== Study material

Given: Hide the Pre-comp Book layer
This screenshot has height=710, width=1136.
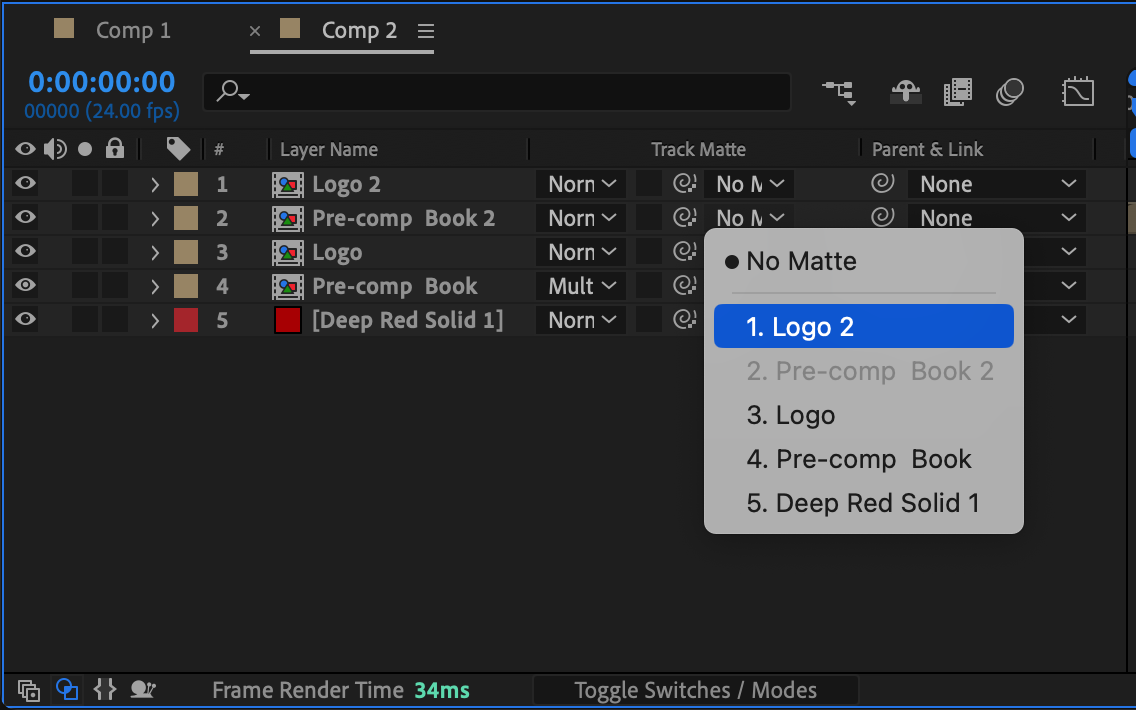Looking at the screenshot, I should pyautogui.click(x=26, y=286).
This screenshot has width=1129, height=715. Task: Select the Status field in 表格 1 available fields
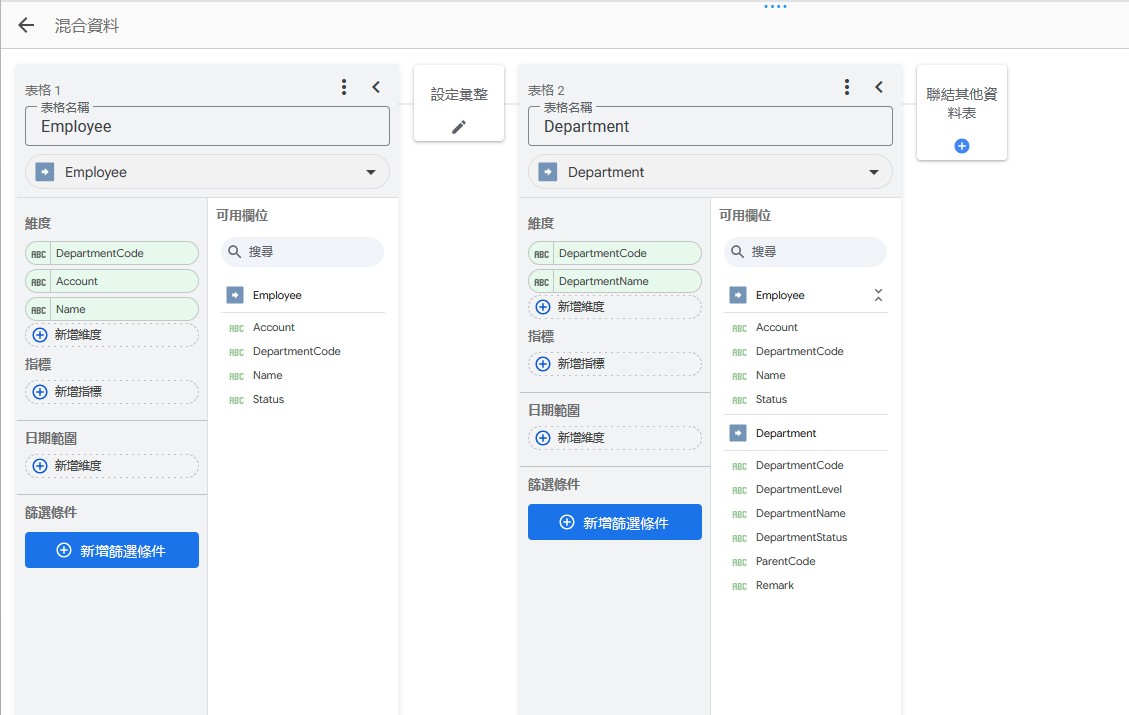click(x=268, y=400)
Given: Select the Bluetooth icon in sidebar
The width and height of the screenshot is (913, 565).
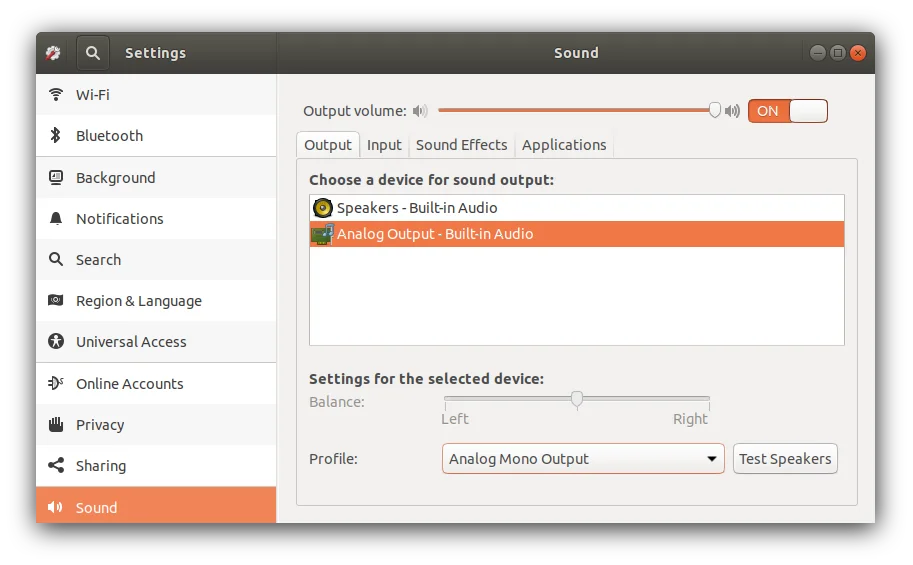Looking at the screenshot, I should coord(55,135).
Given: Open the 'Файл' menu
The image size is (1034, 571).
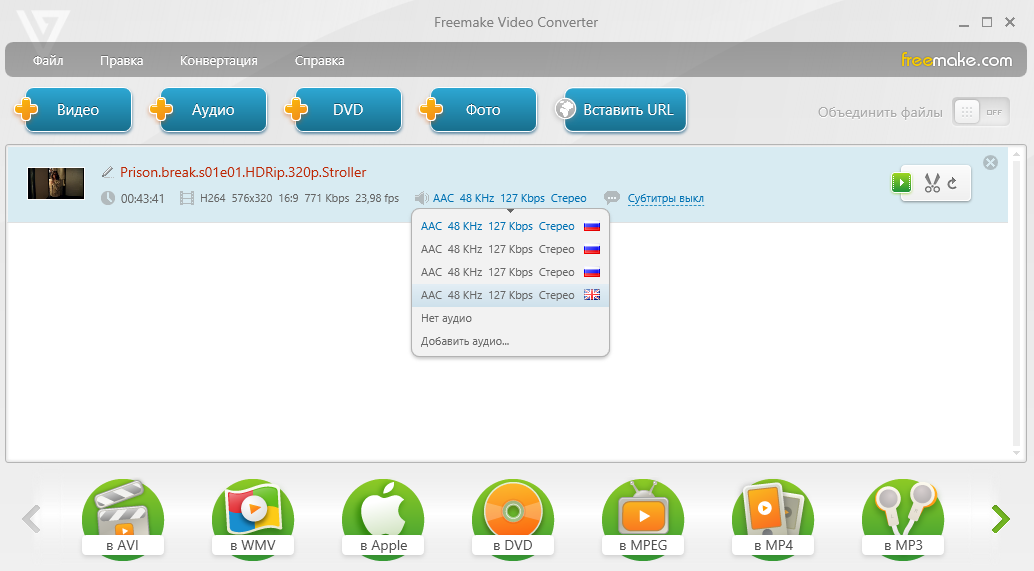Looking at the screenshot, I should [x=48, y=60].
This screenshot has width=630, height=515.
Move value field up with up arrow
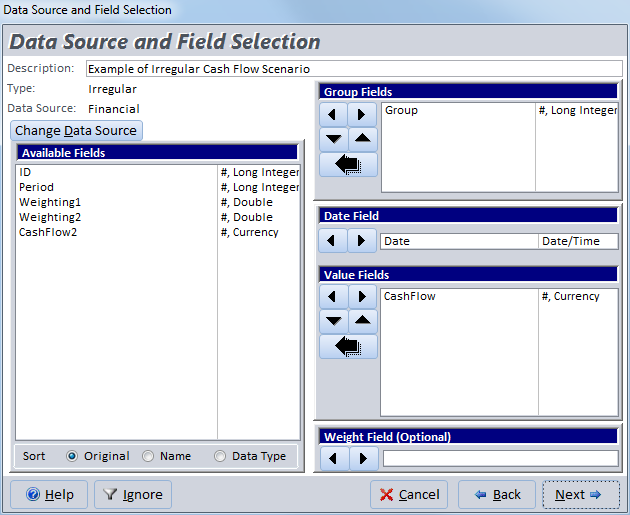362,321
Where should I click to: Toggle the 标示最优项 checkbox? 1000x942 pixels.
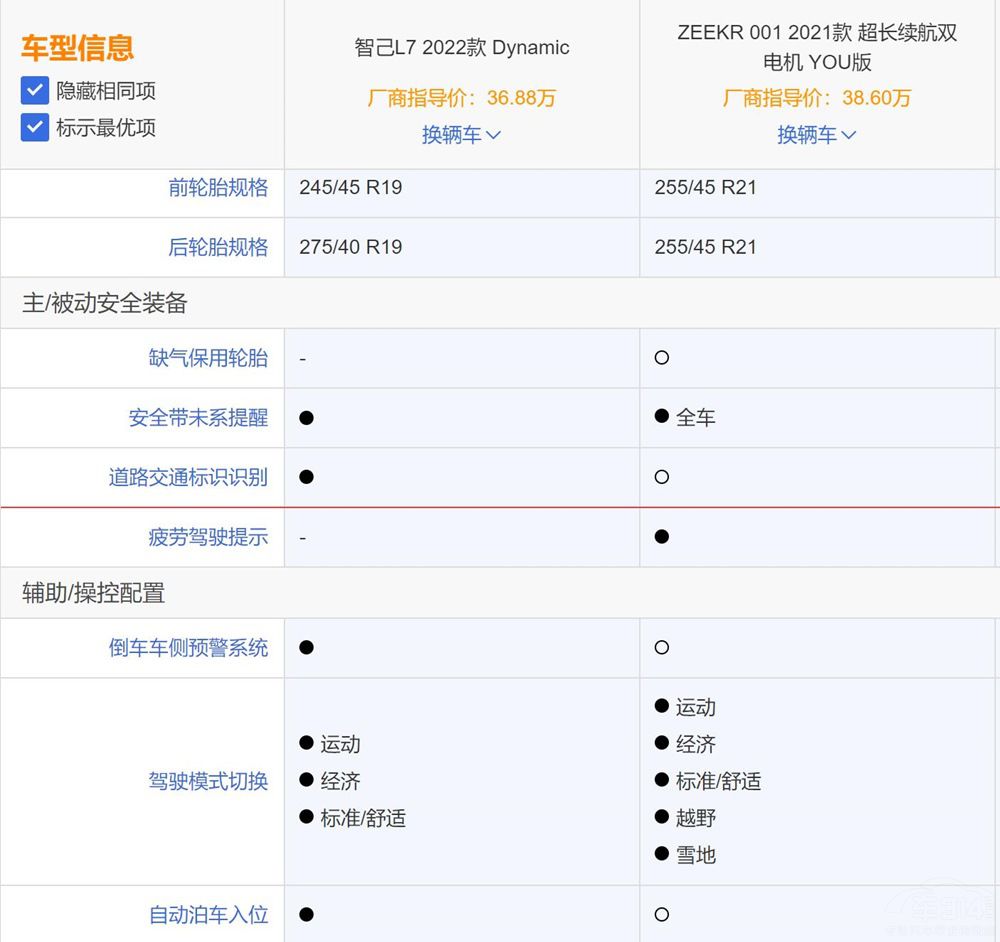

====

**Exercise aim**
Output exactly the lines from the one containing "This screenshot has height=710, width=1136." through the last line of the records above, both included, leaving out any pictures.

**Solution to this exercise**
This screenshot has height=710, width=1136.
Looking at the screenshot, I should pyautogui.click(x=26, y=286).
This screenshot has width=1129, height=715. Task: Select the Status field in 表格 1 available fields
click(x=268, y=400)
Given: Select the Bluetooth icon in sidebar
The width and height of the screenshot is (913, 565).
Looking at the screenshot, I should coord(55,135).
Given: Open the 'Файл' menu
The image size is (1034, 571).
Looking at the screenshot, I should [x=48, y=60].
This screenshot has width=630, height=515.
Move value field up with up arrow
362,321
Where should I click to: Toggle the 标示最优项 checkbox? 1000x942 pixels.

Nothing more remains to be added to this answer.